**REQUIRED ACTION A:**
Decide whether each statement below agrees with the Tecentriq article that follows. For each, answer yes or no and quote the deciding words of the article.
(i) The FDA is expected to reach a decision by March 18.
(ii) Bristol-Myers Squibb tested its Opdivo-Yervoy pairing as an initial treatment.
(iii) Baader Helvea analysts predicted that an indication could bring Roche $1.5 billion.
**REQUIRED ACTION B:**
Answer these questions from the Tecentriq article that follows, giving each answer on its own line and marking it like its question.
(i) What positions does Sandra Horning hold at Roche?
(ii) Which Evercore ISI analyst is quoted?
(iii) Outside lung cancer, which disease is Tecentriq seeking approval for?

[[ DOCUMENT SECTION, beginning ]]

Roche’s Tecentriq is closing in on a billion-dollar-plus lung cancer market that it can have all to itself.
On Wednesday, U.S. regulators granted the immunotherapy a priority review in previously untreated patients with extensive-stage small cell lung cancer. The move sets up Tecentriq—which regulators will evaluate alongside chemotherapy—for a speedy trip down the regulatory pathway, with the FDA expected to hand down a decision by March 18.
If Tecentriq can snag an OK, it will be the first time in 20 years that extensive-stage SCLC patients have had a front-line option that “delivers a clinically meaningful survival benefit," Sandra Horning, M.D., Roche’s chief medical officer and head of global product development, said in a statement. Tecentriq put that benefit on display in the company’s phase 3 IMpower-133 trial, which showed the therapy could extend patients’ lives by an average of 12.3 months—two months longer than solo chemo.
With that edge in mind, Baader Helvea analysts have predicted an indication could generate $1.5 billion for Roche, which won’t be fighting off its usual rivals in the small-cell arena—at least, for now. Bristol-Myers Squibb, for its part, opted to test its Opdivo-Yervoy pairing as a maintenance treatment after front-line chemo instead of as an initial treatment, and the company recently revealed that the combo had failed its phase 3 trial.
“It’s unclear what thought process BMS used internally in deciding not to have a clear 1L SCLC trial,” Evercore ISI analyst Umer Raffat wrote at the time.
But Roche, which has struggled to gain traction in a lung cancer market dominated by Merck’s Keytruda, doesn’t mind having some space. Outside the lung cancer arena, Tecentriq is also seeking to become the first drug in its class approved for tough-to-treat triple negative breast cancer.

[[ DOCUMENT SECTION, end ]]
[[ DATA PROVIDED, beginning ]]

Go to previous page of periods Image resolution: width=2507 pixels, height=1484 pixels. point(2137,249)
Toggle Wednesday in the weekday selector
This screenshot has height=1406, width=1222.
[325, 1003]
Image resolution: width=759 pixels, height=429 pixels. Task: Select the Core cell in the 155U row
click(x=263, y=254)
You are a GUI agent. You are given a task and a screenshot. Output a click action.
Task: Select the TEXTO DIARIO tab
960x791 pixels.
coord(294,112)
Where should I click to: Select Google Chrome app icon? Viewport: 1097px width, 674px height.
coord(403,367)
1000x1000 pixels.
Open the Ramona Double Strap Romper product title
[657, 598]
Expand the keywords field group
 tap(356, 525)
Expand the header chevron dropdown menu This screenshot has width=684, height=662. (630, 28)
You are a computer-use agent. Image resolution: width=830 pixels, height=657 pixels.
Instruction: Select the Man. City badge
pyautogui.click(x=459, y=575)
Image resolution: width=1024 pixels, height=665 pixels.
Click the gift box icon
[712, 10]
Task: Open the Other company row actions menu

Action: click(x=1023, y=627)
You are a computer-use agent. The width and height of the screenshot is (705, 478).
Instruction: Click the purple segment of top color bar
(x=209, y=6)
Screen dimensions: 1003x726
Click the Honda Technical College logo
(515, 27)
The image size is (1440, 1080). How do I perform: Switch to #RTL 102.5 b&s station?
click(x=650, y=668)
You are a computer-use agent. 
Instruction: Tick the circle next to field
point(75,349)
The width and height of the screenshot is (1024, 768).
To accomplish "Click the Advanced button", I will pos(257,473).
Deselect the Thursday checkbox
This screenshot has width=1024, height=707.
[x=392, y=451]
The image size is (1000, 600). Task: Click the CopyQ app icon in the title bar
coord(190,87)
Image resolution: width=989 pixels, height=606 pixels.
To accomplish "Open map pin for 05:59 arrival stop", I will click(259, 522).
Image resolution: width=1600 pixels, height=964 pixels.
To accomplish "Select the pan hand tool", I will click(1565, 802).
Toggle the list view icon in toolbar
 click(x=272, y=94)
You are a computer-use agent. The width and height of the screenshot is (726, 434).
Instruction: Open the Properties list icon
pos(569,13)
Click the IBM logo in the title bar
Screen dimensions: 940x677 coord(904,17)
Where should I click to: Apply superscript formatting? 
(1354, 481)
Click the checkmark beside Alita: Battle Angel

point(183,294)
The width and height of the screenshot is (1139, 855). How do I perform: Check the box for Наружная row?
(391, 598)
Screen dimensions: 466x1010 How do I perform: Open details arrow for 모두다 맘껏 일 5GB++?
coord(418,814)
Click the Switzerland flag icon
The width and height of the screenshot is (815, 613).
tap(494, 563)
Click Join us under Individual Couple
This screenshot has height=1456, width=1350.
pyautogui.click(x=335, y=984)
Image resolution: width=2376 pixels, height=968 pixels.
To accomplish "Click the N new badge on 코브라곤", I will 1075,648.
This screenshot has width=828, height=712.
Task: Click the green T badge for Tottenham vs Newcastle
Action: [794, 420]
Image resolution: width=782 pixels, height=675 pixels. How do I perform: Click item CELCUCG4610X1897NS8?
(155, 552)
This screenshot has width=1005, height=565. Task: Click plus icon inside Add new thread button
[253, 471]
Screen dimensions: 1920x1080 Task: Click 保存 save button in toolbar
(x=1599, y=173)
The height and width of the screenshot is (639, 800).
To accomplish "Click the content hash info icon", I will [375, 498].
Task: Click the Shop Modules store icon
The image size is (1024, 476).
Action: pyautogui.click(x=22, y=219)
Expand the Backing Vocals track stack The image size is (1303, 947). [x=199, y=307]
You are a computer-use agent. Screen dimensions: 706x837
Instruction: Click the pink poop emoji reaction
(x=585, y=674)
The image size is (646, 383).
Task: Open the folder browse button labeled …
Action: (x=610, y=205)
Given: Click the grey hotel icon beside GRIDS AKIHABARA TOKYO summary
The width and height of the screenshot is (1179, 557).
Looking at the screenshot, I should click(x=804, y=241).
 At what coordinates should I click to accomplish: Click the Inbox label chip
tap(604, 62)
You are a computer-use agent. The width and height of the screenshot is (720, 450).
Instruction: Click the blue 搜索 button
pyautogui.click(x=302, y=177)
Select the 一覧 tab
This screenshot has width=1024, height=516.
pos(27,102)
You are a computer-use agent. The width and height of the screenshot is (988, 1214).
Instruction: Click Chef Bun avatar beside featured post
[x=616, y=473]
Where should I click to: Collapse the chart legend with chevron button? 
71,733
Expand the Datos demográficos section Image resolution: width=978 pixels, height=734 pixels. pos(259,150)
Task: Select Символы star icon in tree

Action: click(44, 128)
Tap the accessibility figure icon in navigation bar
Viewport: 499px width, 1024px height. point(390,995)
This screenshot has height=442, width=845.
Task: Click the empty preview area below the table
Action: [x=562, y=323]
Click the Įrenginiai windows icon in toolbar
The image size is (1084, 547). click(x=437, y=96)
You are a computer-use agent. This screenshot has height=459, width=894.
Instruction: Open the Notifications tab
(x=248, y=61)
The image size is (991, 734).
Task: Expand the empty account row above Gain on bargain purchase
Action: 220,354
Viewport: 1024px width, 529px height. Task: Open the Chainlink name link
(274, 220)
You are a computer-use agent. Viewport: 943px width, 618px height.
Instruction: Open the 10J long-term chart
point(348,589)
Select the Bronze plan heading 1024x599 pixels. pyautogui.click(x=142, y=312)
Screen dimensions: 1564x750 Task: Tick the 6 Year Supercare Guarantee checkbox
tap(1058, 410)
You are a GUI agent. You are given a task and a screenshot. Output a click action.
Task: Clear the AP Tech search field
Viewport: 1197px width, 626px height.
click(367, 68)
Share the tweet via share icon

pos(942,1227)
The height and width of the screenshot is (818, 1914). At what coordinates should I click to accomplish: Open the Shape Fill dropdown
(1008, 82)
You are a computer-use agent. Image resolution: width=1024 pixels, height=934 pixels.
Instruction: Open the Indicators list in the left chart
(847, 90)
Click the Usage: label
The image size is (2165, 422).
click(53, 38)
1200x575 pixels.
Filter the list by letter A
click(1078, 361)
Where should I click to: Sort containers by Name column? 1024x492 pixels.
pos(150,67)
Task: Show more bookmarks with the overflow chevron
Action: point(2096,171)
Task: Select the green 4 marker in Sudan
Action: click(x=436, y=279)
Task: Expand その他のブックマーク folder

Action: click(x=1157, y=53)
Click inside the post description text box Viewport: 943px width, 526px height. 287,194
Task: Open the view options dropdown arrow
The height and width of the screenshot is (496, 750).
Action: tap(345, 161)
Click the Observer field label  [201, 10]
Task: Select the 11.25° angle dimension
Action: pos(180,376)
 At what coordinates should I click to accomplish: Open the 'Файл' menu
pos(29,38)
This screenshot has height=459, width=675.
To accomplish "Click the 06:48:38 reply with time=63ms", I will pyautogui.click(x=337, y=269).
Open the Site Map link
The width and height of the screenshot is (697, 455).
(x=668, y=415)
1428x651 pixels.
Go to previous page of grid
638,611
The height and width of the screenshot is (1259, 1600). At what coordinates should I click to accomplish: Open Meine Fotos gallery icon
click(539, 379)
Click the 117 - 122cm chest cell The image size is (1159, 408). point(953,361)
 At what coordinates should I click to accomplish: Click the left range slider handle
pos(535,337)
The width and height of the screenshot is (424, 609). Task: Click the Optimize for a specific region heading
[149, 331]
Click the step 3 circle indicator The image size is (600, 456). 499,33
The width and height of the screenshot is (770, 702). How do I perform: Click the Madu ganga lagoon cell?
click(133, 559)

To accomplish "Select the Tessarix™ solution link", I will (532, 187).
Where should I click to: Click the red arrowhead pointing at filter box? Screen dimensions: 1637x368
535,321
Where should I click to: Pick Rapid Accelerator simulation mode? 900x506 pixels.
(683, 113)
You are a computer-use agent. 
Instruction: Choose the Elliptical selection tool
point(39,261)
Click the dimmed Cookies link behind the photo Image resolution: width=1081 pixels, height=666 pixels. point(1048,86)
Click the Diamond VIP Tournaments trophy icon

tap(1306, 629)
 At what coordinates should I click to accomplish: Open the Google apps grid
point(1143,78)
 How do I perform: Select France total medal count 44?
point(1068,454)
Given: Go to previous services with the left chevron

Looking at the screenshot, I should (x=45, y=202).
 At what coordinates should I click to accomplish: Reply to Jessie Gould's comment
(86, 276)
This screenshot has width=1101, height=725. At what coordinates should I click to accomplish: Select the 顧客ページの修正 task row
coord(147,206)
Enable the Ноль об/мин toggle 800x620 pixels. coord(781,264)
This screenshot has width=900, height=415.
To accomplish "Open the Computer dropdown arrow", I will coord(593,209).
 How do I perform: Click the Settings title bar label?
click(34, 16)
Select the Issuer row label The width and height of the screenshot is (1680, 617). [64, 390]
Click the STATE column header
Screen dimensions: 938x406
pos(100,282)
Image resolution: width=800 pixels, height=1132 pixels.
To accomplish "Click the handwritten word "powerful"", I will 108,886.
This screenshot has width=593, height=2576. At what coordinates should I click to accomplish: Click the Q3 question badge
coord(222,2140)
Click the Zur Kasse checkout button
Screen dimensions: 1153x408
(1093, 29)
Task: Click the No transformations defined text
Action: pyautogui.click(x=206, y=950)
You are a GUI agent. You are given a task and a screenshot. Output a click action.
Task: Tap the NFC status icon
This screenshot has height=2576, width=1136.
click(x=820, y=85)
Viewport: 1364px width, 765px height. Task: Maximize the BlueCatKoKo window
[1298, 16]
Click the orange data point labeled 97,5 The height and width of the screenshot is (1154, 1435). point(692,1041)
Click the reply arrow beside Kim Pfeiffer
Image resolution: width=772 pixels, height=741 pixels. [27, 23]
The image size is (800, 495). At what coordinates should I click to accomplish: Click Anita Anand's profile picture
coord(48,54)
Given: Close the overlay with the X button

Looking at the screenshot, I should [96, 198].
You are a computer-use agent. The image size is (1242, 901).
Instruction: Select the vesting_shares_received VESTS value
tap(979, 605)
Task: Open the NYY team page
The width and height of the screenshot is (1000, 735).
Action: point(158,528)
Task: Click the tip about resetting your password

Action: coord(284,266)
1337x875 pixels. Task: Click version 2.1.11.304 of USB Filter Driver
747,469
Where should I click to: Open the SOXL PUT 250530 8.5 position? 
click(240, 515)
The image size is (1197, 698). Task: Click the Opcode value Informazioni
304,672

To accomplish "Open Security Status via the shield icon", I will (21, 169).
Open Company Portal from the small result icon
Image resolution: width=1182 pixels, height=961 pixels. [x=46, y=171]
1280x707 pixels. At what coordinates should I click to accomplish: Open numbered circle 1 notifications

[[ DATA PROVIDED, end ]]

**REPLY A:**
(i) Yes: "with the FDA expected to hand down a decision by March 18"
(ii) No: "opted to test its Opdivo-Yervoy pairing as a maintenance treatment after front-line chemo instead of as an initial treatment"
(iii) Yes: "Baader Helvea analysts have predicted an indication could generate $1.5 billion for Roche"

**REPLY B:**
(i) Chief medical officer and head of global product development
(ii) Umer Raffat
(iii) Triple negative breast cancer